European Commission ramps up pressure on Shein, Paris hearing set for December 5
By
Reuters
Published
November 26, 2025
The European Commission ramped up pressure on China’s Shein on Wednesday, saying the online platform might pose a “systemic risk” for consumers and demanding more information from the company after illegal items were found for sale on its marketplace.

Fast-fashion retailer Shein has been embroiled in scandal in France since the country’s consumer watchdog found childlike sex dolls and banned weapons for sale on its online marketplace, tainting the launch of its first permanent shop within Paris department store BHV.
“Following the sale of illegal products in France and several public reports, the Commission suspects that Shein’s system may pose a systemic risk for consumers across the entire European Union,” the European Commission said, adding it has made a formal request to Shein for more information under the Digital Services Act, an EU law governing online platforms. A Shein spokesperson said the company had received the request and was working to promptly address it.

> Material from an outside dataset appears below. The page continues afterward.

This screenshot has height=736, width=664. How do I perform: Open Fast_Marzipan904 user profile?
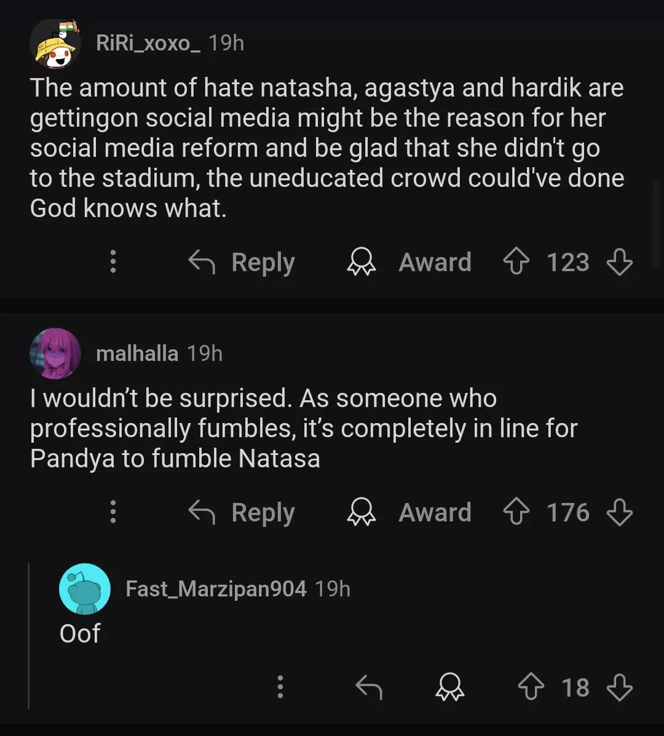tap(216, 589)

The French government is pushing the Commission to open a formal investigation into Shein under the DSA, but it has so far stopped short of doing so. Separately on Wednesday, a Paris court delayed a hearing of the French government’s request to suspend Shein’s website in the country for three months.
The hearing, meant to take place on Wednesday, was postponed to December 5 after a lawyer for the French state said Shein delayed sending its arguments until the last minute on Tuesday, making it impossible for the hearing to take place. A lawyer for Shein, Julia Bombardier, said: “We were ready to plead today, and we will be on December 5 too.”
Shein removed marketplace products- provided by third-party sellers- from its website in France on November 5 but the website, selling Shein’s own clothing range, is still accessible. The government aims to secure a three-month suspension of Shein’s website as a whole under an extraordinary judicial procedure as it pushes the company to tighten controls over the products it sells.
The government started the process on the day its BHV store opened. The Paris store, and five others set to open in regional department stores, are not expected to be impacted.
“We must bring an end to this online Wild West,” Serge Papin, France’s minister for small and medium-sized enterprises, said on the TF1 television network on Wednesday. “Shein has closed its marketplace but now we want them to give us the proof that what it will bring back to market is in line with our consumer codes.”
AliExpress and Joom could also be the subject of a judicial complaint, Papin added, after childlike sex dolls were also found for sale on those marketplaces. AliExpress banned a Chinese seller of the dolls after Reuters found the items for sale on the platform in the week after Paris prosecutors announced an investigation into it and Shein for disseminating images or representations of minors of a pornographic nature.
In a parliamentary hearing earlier on Wednesday Frédéric Merlin, chairman of BHV owner SGM, sought to distance himself from Shein’s marketplace and condemned the sale of childlike sex dolls, saying he had vetted all the Shein products sold in the BHV store. He called on lawmakers to tighten legislation on online platforms and make them responsible for products sold by third-party sellers.